Extrait fourni:
Ne voyez pas là le titre d’un vieux film pornographique allemand, mais bien la rencontre avec Mathieu Simoulin, qui travail en tant que photographe saisonnier. Durant l’été, Mathieu établi son bureau dans ce qui me semble être un endroit des plus magnifiques en France : Les gorges du Verdon. Bien qu’étant amis de longue date, il me semblait intéressant de partager avec vous son point de vue sur le métier de photographe, à la fois par ses choix et par sa volonté de vivre de sa passion.

– Comment t’es venu cette passion pour la photographie ?

La photo s’est présentée à moi un peu par hasard. J’étais à la faculté d’audiovisuel de Valenciennes dans le but de me former aux métiers du son. Dans les locaux de l’université, il y avait un labo photo… J’avais un vieux boîtier argentique Praktica MTL3 tout manuel qu’on m’avait offert quelques années avant, mais cette petite boite en métal avec ses molettes et ses chiffres obscures restait un mystère pour moi. Un ami de l’époque m’a alors initié aux techniques de l’argentique. Ça a été une vraie découverte pour moi et j’ai alors commencé à mettre en scène les copains. Je ne sortais pas des images terribles mais le moment de la prise de vue était toujours un régal. Des moments entre potes avec des idées qui fusent dans tous les sens et des fou rires en-veux-tu-en-voilà (souvent accompagnés d’une bonne vieille absinthe de chez nous, il faut bien le dire!).
S’en est suivi l’achat d’un reflex numérique et comme j’avais suivi des cours d’éclairage en fac, j’ai rapidement eu envie d’investir dans un petit kit de flashs… La qualité des images s’est améliorée au fur et à mesure et c ‘était parti !

– Qu’est ce qui t’as motivé à passer le cap d’amateur à professionnel ?

J’ai voulu me lancer en tant que pro après une longue période de chômage. J’avais enchaîné des petits CDD mais je sentais bien que je n’avais aucune motivation pour ce que je faisais. D’un autre côté, j’avais beaucoup de temps libre pour réaliser mes petites séries photo et progresser sur la technique.
Des amis qui habitent dans le Verdon et qui étaient dans le milieu du rafting m’ont alors expliqué qu’il y avait là bas un photographe qui shootait les touristes en bateau sur la rivière et que son business était sur le déclin. Comme j’étais déjà allé quelques fois en vacances dans la région et que j’en étais bien tombé amoureux (de la région, pas du photographe, hein!), il n’a pas fallu grand chose pour que mes amis que convainquent de monter mon auto-entreprise et venir tenter ma chance.

Consigne: Pour chaque affirmation, dites si elle concorde avec l’entretien ci-dessus, par oui ou non, en citant les mots qui tranchent : (a) à la faculté de Valenciennes, Mathieu voulait se former aux métiers de l’image ; (b) son boîtier Praktica MTL3 lui avait été offert ; (c) il s’est lancé comme professionnel après une longue période de chômage.

Données enregistrées:
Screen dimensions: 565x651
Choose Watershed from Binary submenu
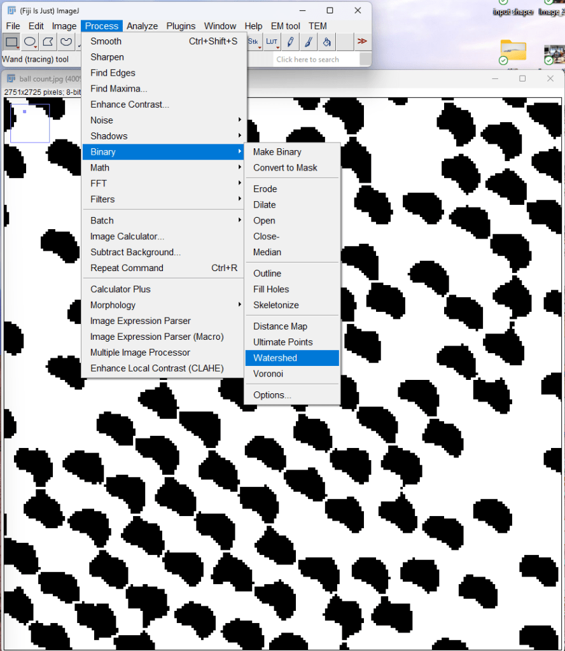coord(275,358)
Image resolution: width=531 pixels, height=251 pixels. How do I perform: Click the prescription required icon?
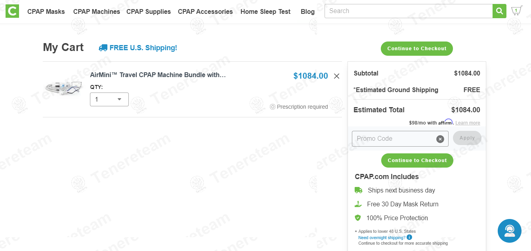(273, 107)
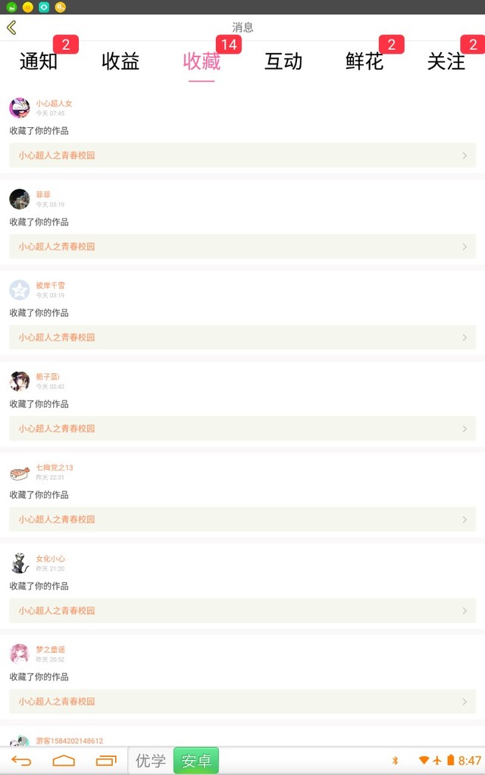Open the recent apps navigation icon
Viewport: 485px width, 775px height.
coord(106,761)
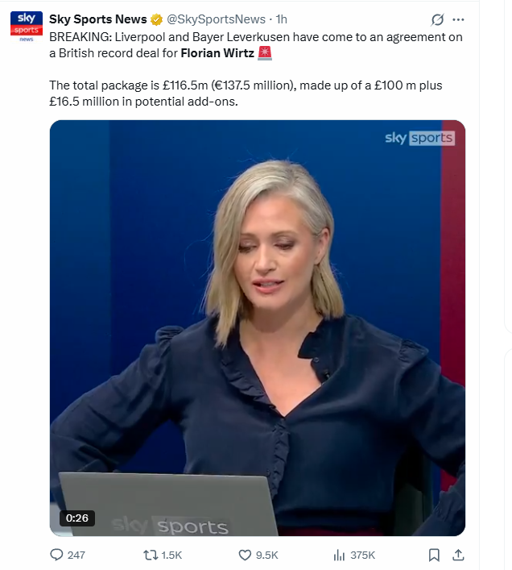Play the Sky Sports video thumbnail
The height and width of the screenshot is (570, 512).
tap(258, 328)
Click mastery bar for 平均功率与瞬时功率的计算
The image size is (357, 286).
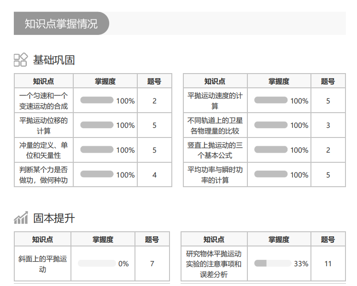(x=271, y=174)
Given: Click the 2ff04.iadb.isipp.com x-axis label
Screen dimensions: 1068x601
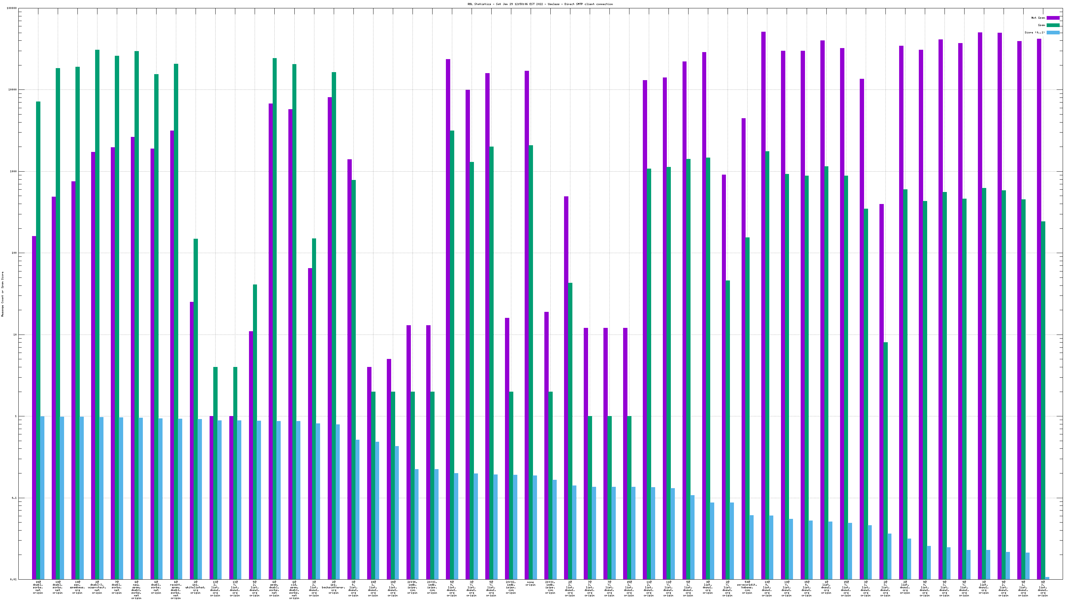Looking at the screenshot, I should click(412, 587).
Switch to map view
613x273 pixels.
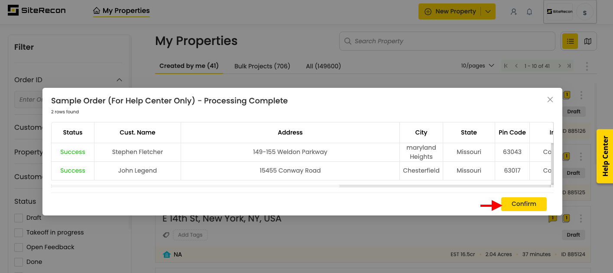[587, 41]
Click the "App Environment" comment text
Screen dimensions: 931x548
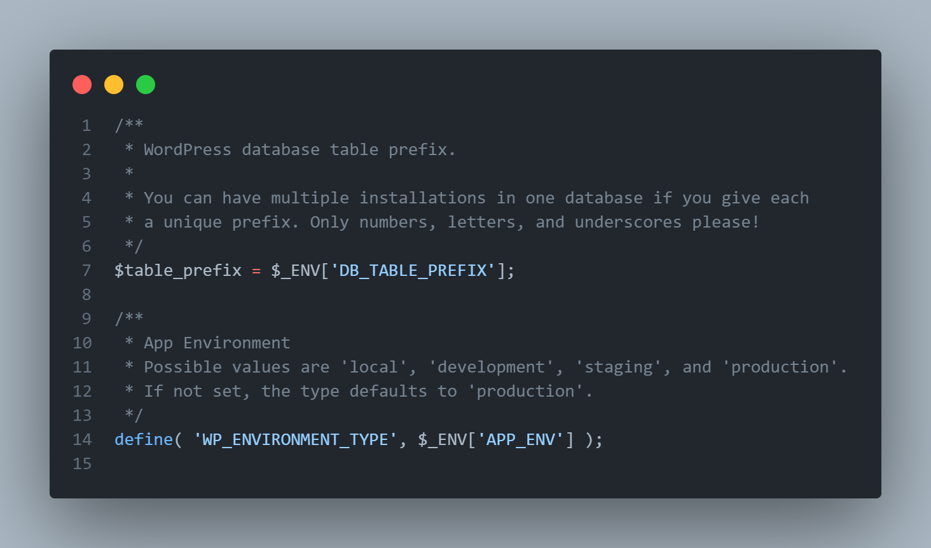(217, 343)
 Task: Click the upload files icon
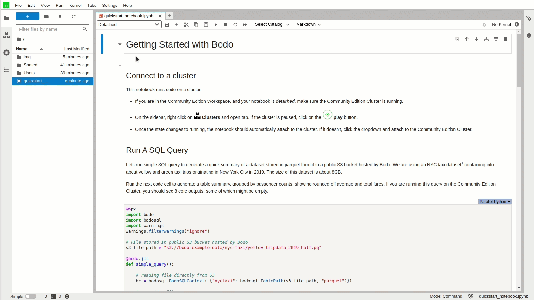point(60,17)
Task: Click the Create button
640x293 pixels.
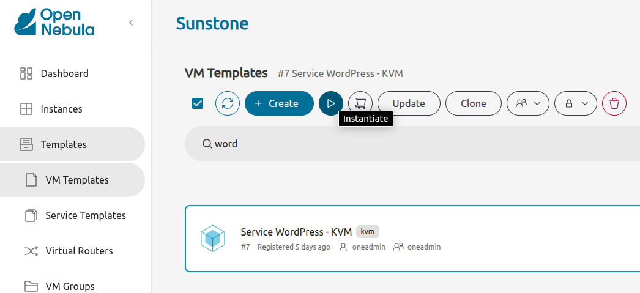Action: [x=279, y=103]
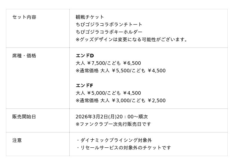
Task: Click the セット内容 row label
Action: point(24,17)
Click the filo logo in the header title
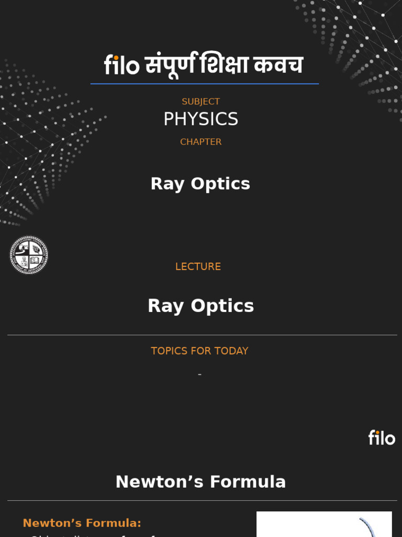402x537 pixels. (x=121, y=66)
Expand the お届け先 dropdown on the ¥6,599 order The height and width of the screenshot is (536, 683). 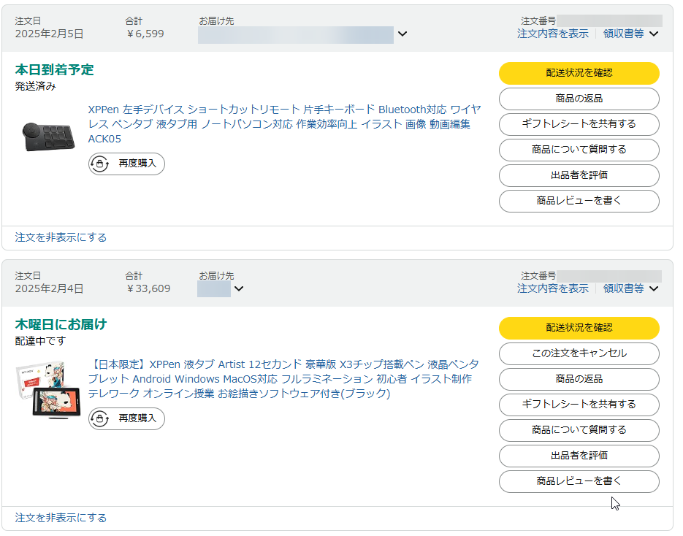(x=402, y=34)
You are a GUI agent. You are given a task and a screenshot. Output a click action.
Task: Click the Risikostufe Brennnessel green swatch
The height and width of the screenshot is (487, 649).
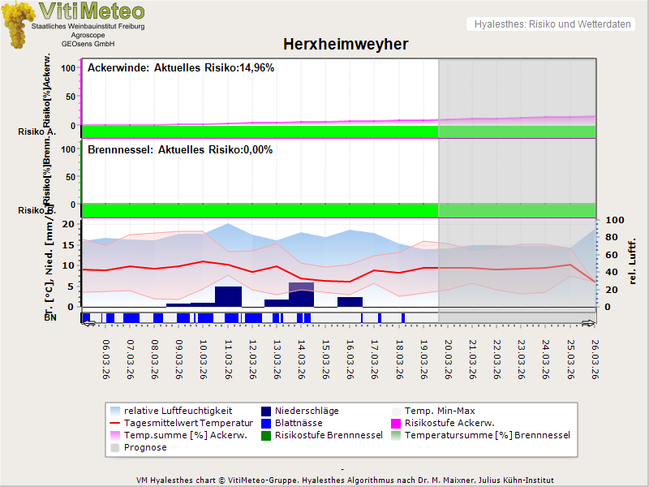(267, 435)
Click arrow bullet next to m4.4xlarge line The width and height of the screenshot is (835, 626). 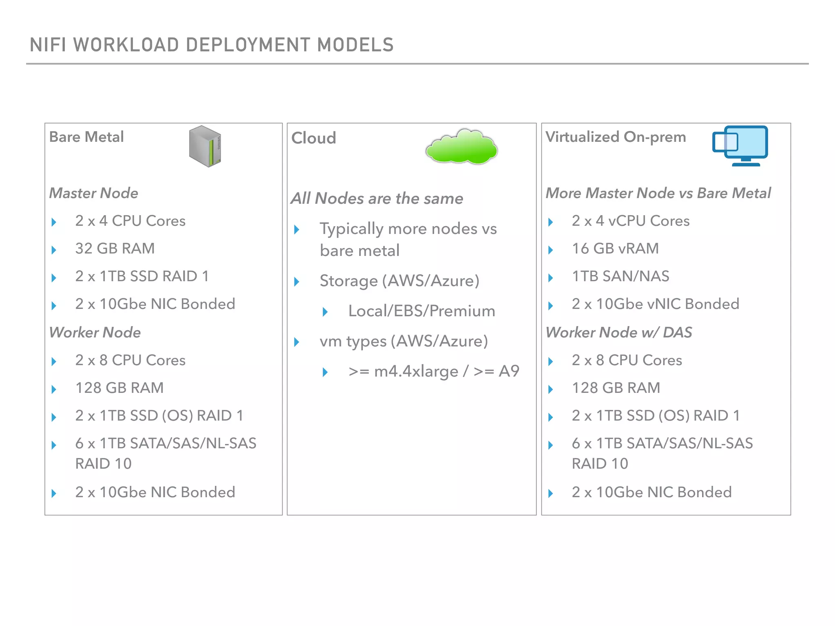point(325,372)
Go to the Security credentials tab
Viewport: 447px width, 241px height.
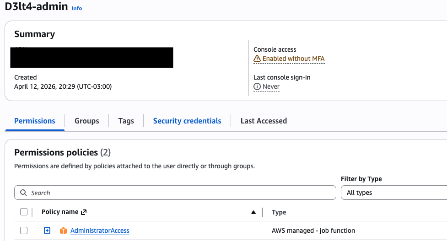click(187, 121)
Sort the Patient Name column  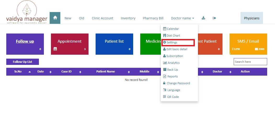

Corrigé:
(a) Non : « dans le but de me former aux métiers du son ».
(b) Oui : « J’avais un vieux boîtier argentique Praktica MTL3 tout manuel qu’on m’avait offert quelques années avant ».
(c) Oui : « J’ai voulu me lancer en tant que pro après une longue période de chômage. »